TASK -
Report all lines in the records that hold the string "node".

SOURCE RECORDS -
#####
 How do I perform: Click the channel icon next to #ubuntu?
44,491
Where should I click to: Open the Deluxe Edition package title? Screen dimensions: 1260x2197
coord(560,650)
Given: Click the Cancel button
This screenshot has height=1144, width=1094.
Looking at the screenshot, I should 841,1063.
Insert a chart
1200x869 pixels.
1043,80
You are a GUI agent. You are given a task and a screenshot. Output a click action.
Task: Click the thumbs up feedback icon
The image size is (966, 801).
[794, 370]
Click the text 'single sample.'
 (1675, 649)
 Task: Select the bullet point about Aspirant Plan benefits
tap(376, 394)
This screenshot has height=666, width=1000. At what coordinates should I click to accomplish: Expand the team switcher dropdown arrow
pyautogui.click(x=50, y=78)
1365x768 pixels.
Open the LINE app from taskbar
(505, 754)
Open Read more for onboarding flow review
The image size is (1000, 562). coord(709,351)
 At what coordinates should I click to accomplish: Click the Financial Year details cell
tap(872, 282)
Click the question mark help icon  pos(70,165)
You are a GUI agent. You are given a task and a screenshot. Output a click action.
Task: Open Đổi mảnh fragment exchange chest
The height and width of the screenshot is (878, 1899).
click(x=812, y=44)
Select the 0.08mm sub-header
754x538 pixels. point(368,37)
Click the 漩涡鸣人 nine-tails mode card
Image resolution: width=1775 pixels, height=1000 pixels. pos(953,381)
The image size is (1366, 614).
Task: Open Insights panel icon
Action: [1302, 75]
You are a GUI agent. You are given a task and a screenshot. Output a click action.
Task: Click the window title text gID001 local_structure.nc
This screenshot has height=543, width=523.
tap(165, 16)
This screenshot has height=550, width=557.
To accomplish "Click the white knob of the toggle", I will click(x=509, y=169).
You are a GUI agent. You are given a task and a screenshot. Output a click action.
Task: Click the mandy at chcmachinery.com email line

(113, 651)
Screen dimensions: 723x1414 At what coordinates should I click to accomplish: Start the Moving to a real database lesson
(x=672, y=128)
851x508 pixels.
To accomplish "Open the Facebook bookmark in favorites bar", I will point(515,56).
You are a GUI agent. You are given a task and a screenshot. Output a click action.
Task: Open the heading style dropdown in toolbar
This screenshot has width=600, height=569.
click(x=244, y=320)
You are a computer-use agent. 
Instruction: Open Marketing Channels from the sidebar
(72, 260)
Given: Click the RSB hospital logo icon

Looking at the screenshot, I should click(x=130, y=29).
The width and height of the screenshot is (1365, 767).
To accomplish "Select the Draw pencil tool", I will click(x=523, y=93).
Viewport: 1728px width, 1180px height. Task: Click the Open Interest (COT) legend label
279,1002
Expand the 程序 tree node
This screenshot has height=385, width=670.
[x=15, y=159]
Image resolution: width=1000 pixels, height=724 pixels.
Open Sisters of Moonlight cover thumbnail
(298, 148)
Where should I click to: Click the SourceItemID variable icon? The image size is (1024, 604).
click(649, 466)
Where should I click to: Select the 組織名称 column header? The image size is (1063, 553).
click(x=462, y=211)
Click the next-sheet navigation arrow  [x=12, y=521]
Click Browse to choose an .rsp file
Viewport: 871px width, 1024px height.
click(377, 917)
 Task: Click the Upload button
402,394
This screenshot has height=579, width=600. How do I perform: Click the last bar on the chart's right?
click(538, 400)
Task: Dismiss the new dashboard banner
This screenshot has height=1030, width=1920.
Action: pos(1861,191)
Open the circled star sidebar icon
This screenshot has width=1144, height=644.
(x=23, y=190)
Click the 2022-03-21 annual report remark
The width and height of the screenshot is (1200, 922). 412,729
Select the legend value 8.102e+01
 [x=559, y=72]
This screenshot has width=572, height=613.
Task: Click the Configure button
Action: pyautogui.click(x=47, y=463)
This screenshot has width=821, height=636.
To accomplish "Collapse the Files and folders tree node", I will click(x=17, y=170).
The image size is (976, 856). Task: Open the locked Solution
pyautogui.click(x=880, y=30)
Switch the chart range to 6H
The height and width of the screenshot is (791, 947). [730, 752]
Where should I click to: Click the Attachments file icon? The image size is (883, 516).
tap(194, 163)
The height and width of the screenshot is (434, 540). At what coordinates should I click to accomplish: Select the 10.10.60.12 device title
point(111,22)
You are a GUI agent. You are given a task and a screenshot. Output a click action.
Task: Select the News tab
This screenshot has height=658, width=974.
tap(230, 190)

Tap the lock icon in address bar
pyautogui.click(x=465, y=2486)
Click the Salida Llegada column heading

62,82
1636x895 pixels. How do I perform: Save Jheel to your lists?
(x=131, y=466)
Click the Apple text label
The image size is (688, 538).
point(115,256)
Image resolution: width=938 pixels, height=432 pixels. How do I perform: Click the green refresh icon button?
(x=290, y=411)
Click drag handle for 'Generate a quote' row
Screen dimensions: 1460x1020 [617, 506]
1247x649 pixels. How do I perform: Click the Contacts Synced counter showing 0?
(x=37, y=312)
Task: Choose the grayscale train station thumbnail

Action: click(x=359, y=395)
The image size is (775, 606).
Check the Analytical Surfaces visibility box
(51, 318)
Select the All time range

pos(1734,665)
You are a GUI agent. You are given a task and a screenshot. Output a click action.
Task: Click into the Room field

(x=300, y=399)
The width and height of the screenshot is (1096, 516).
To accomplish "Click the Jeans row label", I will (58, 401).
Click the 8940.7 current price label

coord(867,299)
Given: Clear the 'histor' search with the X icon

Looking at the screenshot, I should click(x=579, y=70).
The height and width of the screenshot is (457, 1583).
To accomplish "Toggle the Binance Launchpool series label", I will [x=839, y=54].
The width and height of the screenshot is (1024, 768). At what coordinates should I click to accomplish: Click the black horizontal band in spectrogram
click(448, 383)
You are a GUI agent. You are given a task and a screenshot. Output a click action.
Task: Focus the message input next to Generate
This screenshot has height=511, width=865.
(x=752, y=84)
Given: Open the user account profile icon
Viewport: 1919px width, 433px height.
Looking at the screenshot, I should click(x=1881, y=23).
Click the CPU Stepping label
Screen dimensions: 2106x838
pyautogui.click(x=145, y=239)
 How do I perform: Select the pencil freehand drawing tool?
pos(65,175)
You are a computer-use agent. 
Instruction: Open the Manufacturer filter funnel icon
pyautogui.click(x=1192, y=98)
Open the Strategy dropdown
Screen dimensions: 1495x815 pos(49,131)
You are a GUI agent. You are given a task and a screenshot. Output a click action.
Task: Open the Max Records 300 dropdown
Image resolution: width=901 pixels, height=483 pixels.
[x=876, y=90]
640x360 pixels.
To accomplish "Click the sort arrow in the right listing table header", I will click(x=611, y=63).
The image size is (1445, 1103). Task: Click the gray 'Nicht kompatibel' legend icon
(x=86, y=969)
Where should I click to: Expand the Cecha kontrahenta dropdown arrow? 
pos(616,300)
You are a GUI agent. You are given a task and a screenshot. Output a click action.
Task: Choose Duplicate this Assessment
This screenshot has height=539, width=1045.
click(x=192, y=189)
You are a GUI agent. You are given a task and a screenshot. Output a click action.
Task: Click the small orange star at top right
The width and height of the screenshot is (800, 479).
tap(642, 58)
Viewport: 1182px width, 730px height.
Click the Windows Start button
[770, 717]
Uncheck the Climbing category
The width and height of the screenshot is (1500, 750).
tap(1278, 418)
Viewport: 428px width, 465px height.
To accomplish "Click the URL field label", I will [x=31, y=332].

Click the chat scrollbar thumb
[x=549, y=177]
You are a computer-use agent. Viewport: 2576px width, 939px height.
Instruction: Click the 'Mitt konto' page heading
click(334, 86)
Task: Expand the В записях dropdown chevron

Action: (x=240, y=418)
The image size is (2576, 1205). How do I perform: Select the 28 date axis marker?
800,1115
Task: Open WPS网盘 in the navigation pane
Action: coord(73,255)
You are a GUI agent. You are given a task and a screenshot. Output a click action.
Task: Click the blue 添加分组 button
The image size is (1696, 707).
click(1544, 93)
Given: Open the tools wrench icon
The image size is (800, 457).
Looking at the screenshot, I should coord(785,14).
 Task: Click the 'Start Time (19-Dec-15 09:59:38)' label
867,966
#####
EXERCISE RESULT -
Expand the 程序 tree node
To accomplish "Collapse the Files and folders tree node", I will click(x=17, y=170).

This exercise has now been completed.